▶ Oefendoel: Geef de regels uit het materiaal tussen de regel met "You are a computer-use" en de regel met "Action: [x=546, y=43]", beide inbegrepen, weer als genummerde lijst zonder lege regels. Laat de afbeeldingen weg uit het antwoord.

▶ Aangeleverd materiaal:
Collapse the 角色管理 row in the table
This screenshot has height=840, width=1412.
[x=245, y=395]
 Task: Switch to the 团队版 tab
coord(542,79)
...
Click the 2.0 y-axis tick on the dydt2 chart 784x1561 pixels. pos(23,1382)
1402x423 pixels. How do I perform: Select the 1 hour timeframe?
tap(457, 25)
--
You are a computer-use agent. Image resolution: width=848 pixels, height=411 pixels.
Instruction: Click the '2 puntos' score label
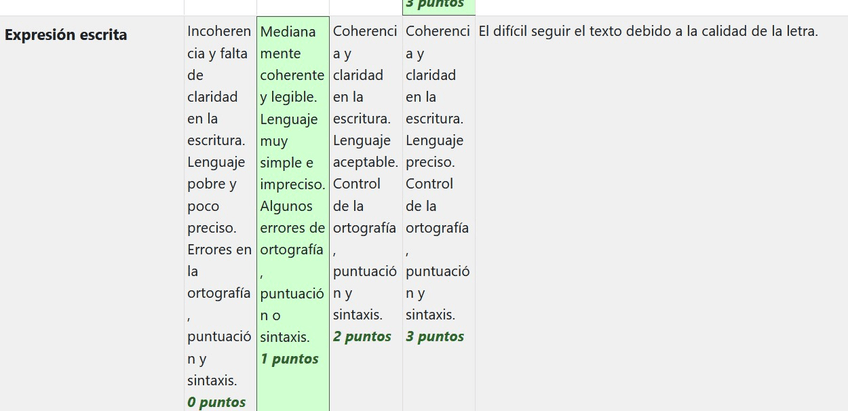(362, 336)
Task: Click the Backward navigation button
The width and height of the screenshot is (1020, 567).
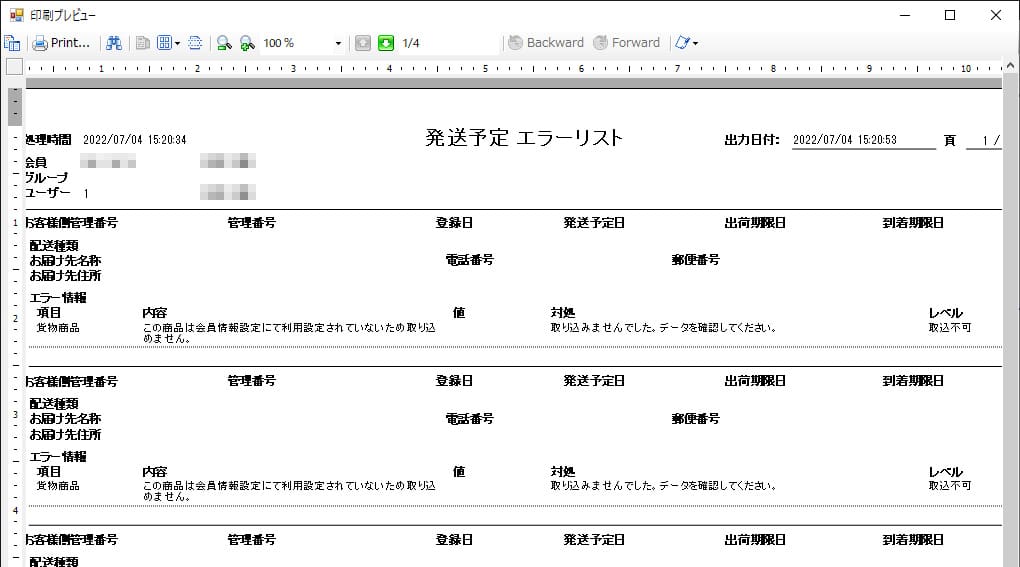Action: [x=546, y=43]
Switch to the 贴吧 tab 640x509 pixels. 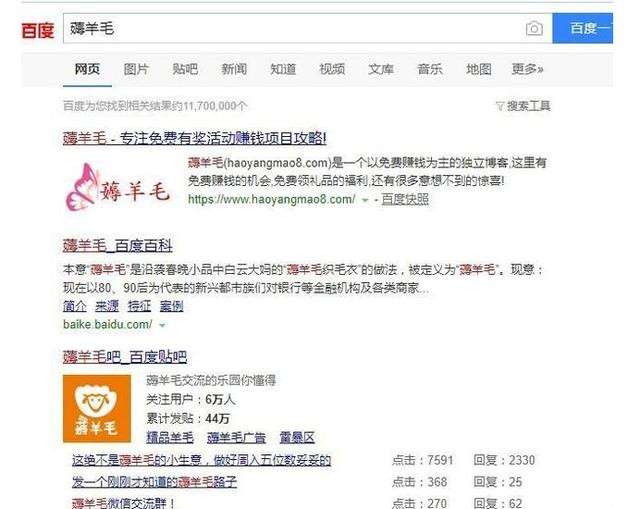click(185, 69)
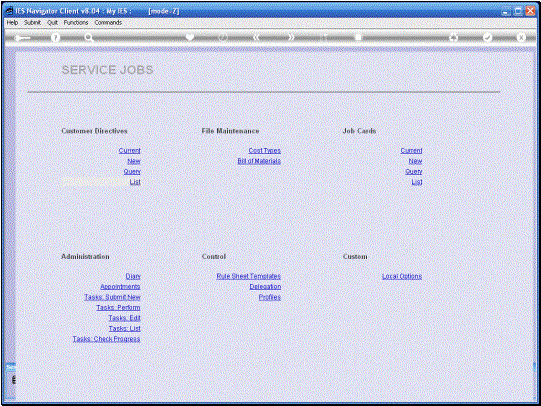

▶ Oefenresultaat:
1. You are a computer-use agent. Image resolution: width=848 pixels, height=411 pixels.
2. Instruction: Click the '2 puntos' score label
3. (362, 336)
4. Task: Click the Backward navigation button
5. The width and height of the screenshot is (1020, 567).
6. Action: [x=546, y=43]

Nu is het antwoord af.